LG Berlin61 S 267/8320.01.1984GE 1985, 743

§§ 535 ff BGB, § 305 BGB

Stichwörter

Schlagwörter zur Erschließung

Ausübung des Optionsrechts bei Mietermehrheit; Mietverhältnis, Verlängerung; Option; Optionserklärung; Mietermehrheit; Wirksamkeitserstreckung

Leitsatz

häufig von der Redaktion verfasst

Ist im Mietvertrag vereinbart, aß die Willenserklärung eines Mieters auch für die anderen Mieter verbindlich ist, so verlängert die Optionserklärung eines von mehreren Mietern das gesamte Mietverhältnis.

Aus den Gründen

Wortlaut des Gerichts

Die Optionserklärung ist wirksam. Es kann dahingestellt bleiben, ob der Bekl. zu 3 die Erklärung auch im fremden Namen und wenn ja, in wessen, abgegeben hat. Denn er hat sie jedenfalls zugleich auch für sich als einen der Mieter der streitbefangenen Räume abgegeben.

Für diesen Fall haben die Parteien des Mietvertrages in dessen § 19 Nr. 2 Satz 2 vereinbart, daß die Willenserklärung auch für die anderen Mieter verbindlich ist. Der Auffassung des Kl., die Vereinbarungen in § 19 Nr. 2 des Mietvertrages beträfen insgesamt das Auftreten eines von mehreren Mietern jeweils zugleich im Namen der Mitmieter, vermag die Kammer nicht zu folgen.
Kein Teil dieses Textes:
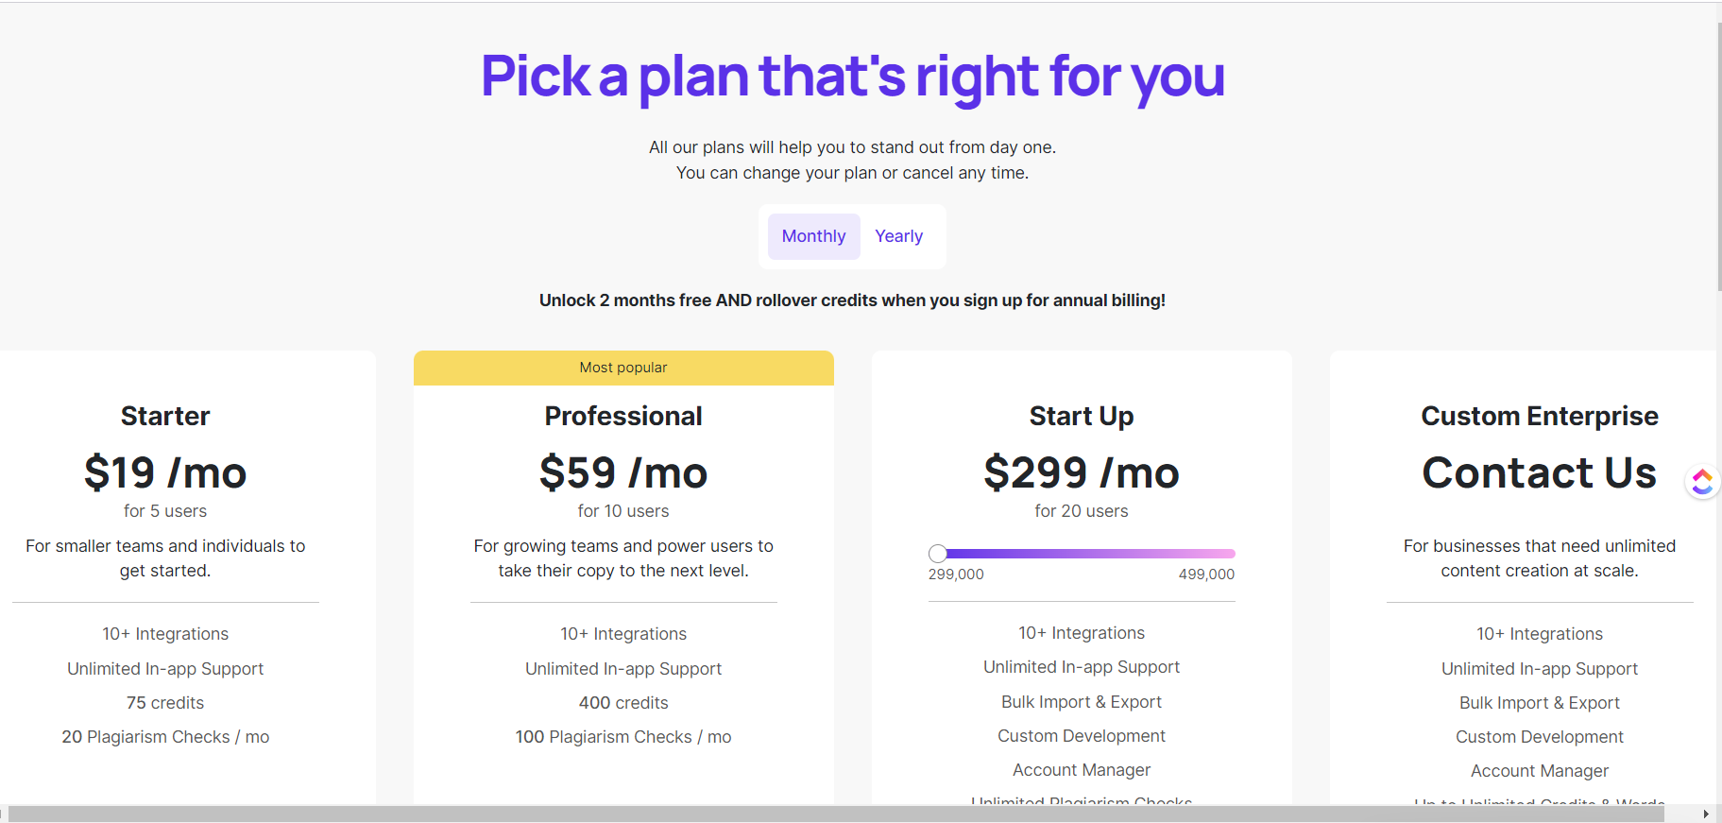Click the 499,000 slider maximum label
This screenshot has height=823, width=1722.
coord(1206,574)
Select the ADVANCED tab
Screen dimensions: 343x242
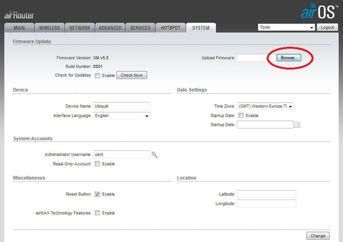110,28
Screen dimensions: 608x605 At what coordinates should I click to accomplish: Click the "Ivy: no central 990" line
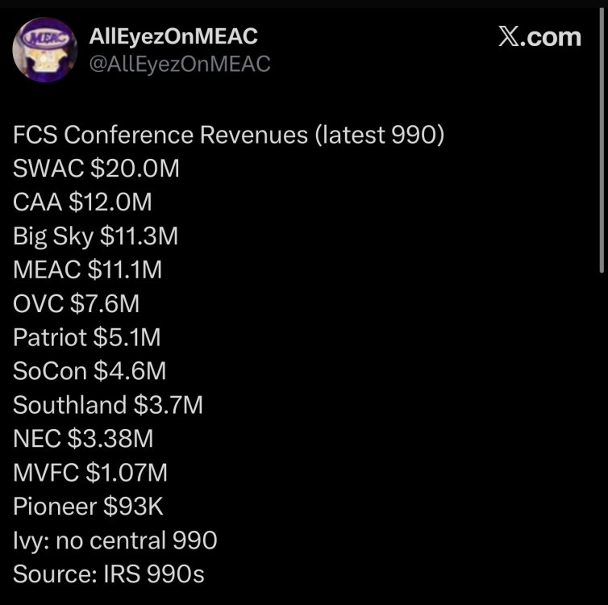(115, 540)
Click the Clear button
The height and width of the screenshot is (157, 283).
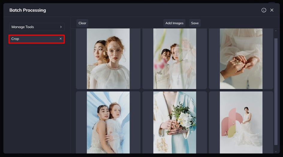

Aus den Sätzen 2 und 3 der Nr. 2 ergibt sich vielmehr, daß der Satz 3 die Vertretungsfälle und der Satz 2 die Fälle der Erklärung im eigenen Namen eines der Mieter regeln. Die Absprache der Mietvertragsparteien in § 19 Nr. 2 Satz 2 des Mietvertrages stellt somit eine von der Bevollmächtigung der Mitmieter getrennt zu würdigende Vereinbarung dar. An sie sind die Parteien des Mietvertrages gebunden, sie ist nicht durch einen der Vertragspartner einseitig widerrufbar, sondern könnte nur durch das Zusammenwirken aller Mietvertragspartner zu Gunsten eines der Vertragspartner aufgehoben werden.